Un érudit polyglotte au cœur des institutions littéraires
La trajectoire d’Auguste Lacaussade ne se limite pas à la seule création en vers. Doué d’une vaste érudition, il maîtrise le grec ancien, le latin, l’anglais, l’italien et le polonais. Ses talents de traducteur s’illustrent par des travaux d’envergure, parmi lesquels figurent :
- Les œuvres complètes du barde écossais Ossian, publiées dès 1842 ;
- L’adaptation en vers français des œuvres majeures de Giacomo Leopardi ;
- Des traductions des odes antiques d’Anacréon ;
- Plusieurs textes du grand poète romantique polonais Adam Mickiewicz.
Introduit dans le milieu des lettres par Charles-Augustin Sainte-Beuve, dont il devient le secrétaire en 1844, l’écrivain collabore régulièrement à la Revue des Deux Mondes et prend la direction de la Revue coloniale en 1859. Nommé chevalier de la Légion d’honneur en 1860, il poursuit une brillante carrière de fonctionnaire d’État. Après un passage au ministère de l’Instruction publique, il exerce comme bibliothécaire au palais du Luxembourg, puis prend en charge la bibliothèque du Sénat, poste qu’il occupe jusqu’à la fin de ses jours.

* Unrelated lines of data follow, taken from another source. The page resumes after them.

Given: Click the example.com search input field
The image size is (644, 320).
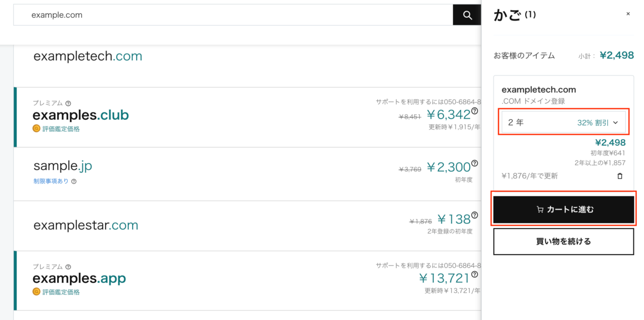Looking at the screenshot, I should coord(233,15).
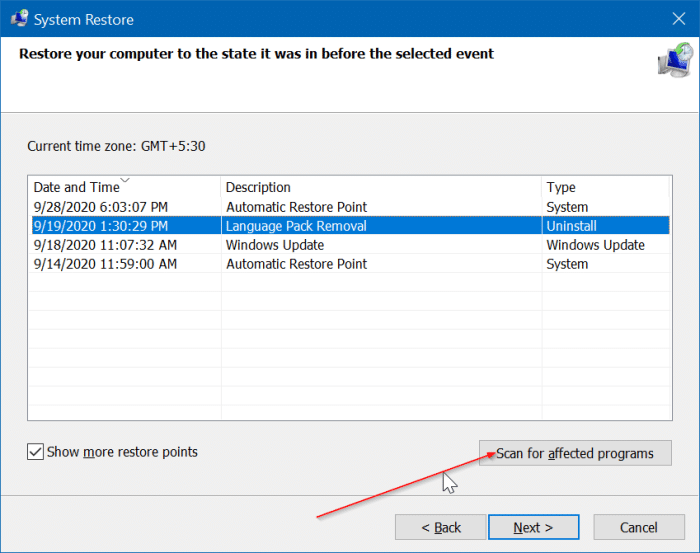Close the System Restore dialog
The image size is (700, 553).
(679, 19)
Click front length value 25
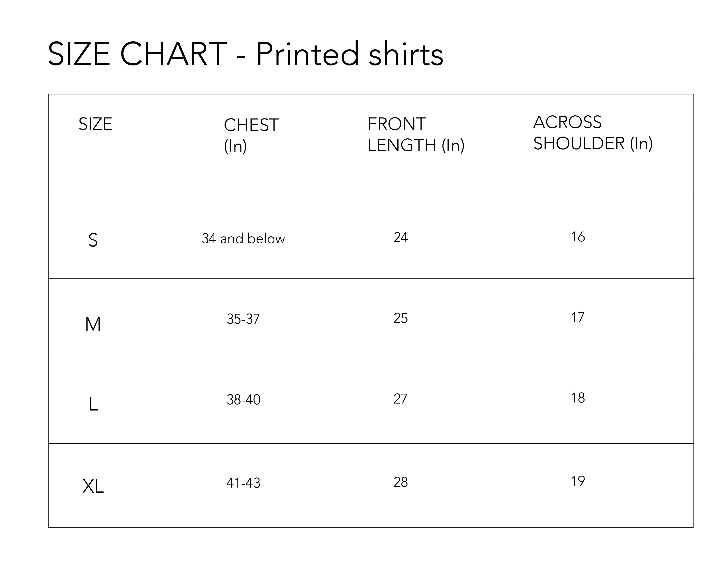728x582 pixels. click(400, 318)
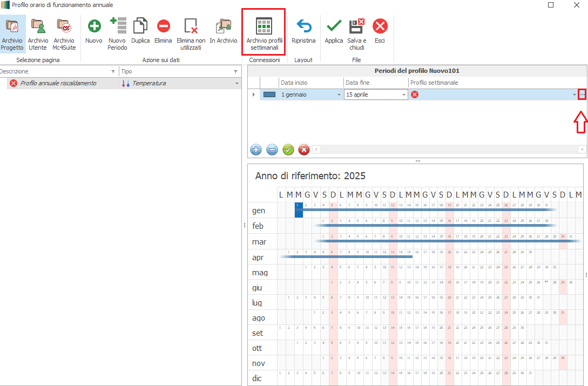Viewport: 588px width, 386px height.
Task: Click the Duplica icon
Action: (140, 26)
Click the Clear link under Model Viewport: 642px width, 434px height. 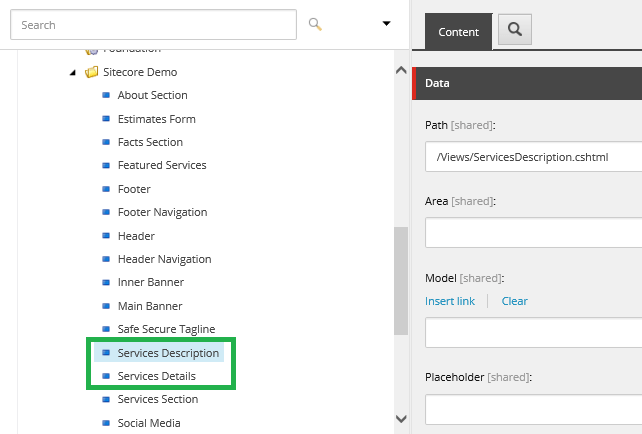pyautogui.click(x=514, y=301)
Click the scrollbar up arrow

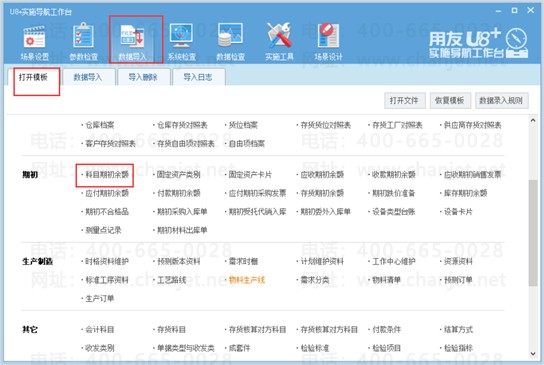pos(533,120)
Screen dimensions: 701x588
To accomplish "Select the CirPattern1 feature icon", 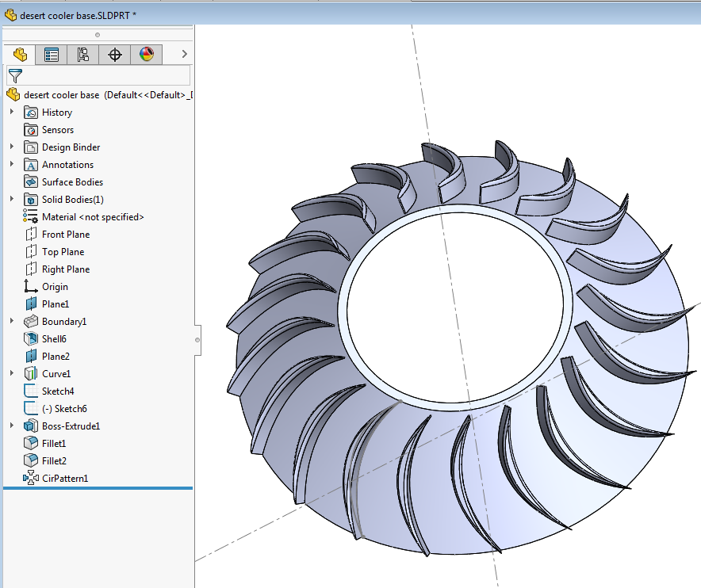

Une postérité contrastée et le retour ultime au pays natal
Après la gloire éclatante de son contemporain et ami Leconte de Lisle, l’œuvre d’Auguste Lacaussade a parfois été reléguée au second plan par une partie de la critique, qui lui reprochait ses effusions sentimentales héritées d’un romantisme jugé dépassé. Pourtant, Sainte-Beuve rappelait avec justesse que son ami avait mis sa plume tout entière au service de sa terre d’origine.
Décédé à Paris le 31 juillet 1897, le poète repose initialement au cimetière du Montparnasse. Cependant, son absence de cinquante ans sur sa terre d’enfance a trouvé une réponse posthume éclatante. En février 2006, ses restes ont été exhumés puis transférés au cimetière d’Hell-Bourg, au cœur du cirque de Salazie. Cet hommage solennel a réalisé le vœu formulé dans l’un de ses plus célèbres poèmes, offrant à l’écrivain un repos éternel face aux sommets qu’il avait si passionnément chantés.
L’héritage d’Auguste Lacaussade résonne aujourd’hui avec une force intacte dans les mémoires réunionnaise et francophone. En mêlant l’émotion du paysage insulaire à une défense inébranlable de la liberté, son œuvre rappelle que la poésie peut devenir le plus noble des remparts contre l’oubli et l’injustice.